Background and Importance The digestive endoscopy department sought the expertise of pharmaco-technology to develop a sterile hospital preparation aimed at facilitating mucosectomies. This hyperosmolar solution assists in separating digestive mucus and submucus layers, facilitating polyp removal during endoscopy.

Aim and Objectives The study aims to assess producing a 5% fructose, 10% glycerol solution, and methodically preparing and controlling 30 bags of 100 mL using a sterile isolator and automated filling.

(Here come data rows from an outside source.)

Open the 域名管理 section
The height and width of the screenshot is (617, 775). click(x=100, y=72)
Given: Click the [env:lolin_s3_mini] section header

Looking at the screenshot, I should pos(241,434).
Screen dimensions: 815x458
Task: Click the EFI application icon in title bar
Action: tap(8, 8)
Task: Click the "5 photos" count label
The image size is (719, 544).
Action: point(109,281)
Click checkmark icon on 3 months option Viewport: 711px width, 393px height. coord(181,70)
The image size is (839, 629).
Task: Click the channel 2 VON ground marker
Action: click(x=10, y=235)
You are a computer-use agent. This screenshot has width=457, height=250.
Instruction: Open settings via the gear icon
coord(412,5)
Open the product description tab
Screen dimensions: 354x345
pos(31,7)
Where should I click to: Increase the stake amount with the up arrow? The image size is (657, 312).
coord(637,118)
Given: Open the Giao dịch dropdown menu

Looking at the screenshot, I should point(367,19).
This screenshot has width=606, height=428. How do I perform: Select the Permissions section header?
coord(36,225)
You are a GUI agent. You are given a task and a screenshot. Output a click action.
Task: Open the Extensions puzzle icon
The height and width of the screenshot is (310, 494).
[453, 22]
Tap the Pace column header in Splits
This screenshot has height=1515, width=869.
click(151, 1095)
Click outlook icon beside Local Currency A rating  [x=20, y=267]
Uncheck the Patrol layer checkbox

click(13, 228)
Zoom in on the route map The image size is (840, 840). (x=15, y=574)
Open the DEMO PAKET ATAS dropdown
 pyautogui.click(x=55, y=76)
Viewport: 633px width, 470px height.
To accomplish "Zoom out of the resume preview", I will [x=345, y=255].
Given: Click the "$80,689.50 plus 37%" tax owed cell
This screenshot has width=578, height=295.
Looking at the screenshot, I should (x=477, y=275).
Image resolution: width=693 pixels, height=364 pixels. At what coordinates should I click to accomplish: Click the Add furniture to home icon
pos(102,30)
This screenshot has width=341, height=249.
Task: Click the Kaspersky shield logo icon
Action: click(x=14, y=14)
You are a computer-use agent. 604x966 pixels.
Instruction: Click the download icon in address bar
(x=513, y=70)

Material and Methods The study entailed literature review, European Pharmacopoeia evaluation, Rennes Hospital Centre procedure analysis, and Civil Hospices of Lyon stability study. Protocols were drafted, followed by test productions. Concentrated solution with 150 g fructose, 240 mL non-sterile glycerol, and 250 mL sterile 0.9% sodium chloride (NaCl) was prepared in a safety cabinet, transferred to an isolator in a sealed Erlenmeyer flask, then filtered into an empty 3 L bag. 0.9% NaCl was added via peristaltic pump, and solution was distributed into 100 mL bags. Sterility was ensured through aseptic processing and 0.22 µm filtration. Controls included osmolality, pH, sodium via inductively coupled plasma optical emission spectrometry, gravimetric checks, and sterility testing.

Results Results validated solution feasibility, process efficacy, and quality controls. Mean osmolality was 1698.11 [±33.70] mOsmol/L, pH 5.64 [±0.11], and sodium 134.37 [±4.39] mM within 10% range around theoretical 137.06 mM. Average weight was 103.42 g, density 1.06, confirming volume per 100 mL. Sterility test passed on Day 14.

Conclusion and Relevance Discussion highlighted challenges like non-sterile raw materials, peristaltic pump use in isolator, batch size, consumable volume, and 0.22 µm filter integration. Fructose and glycerol measurements posed difficulties. Sodium measurements were lower due to fructose’s impact on added 0.9% NaCl volume. Bag quantity variation stemmed from NaCl pouch overfilling variability. Preparation feasibility and controls were validated. In conclusion, this study successfully demonstrated the feasibility of producing the hyperosmolar solution, outlined effective preparation processes, and established stringent quality controls for its hospital-scale implementation.

Conflict of Interest No conflict of interest.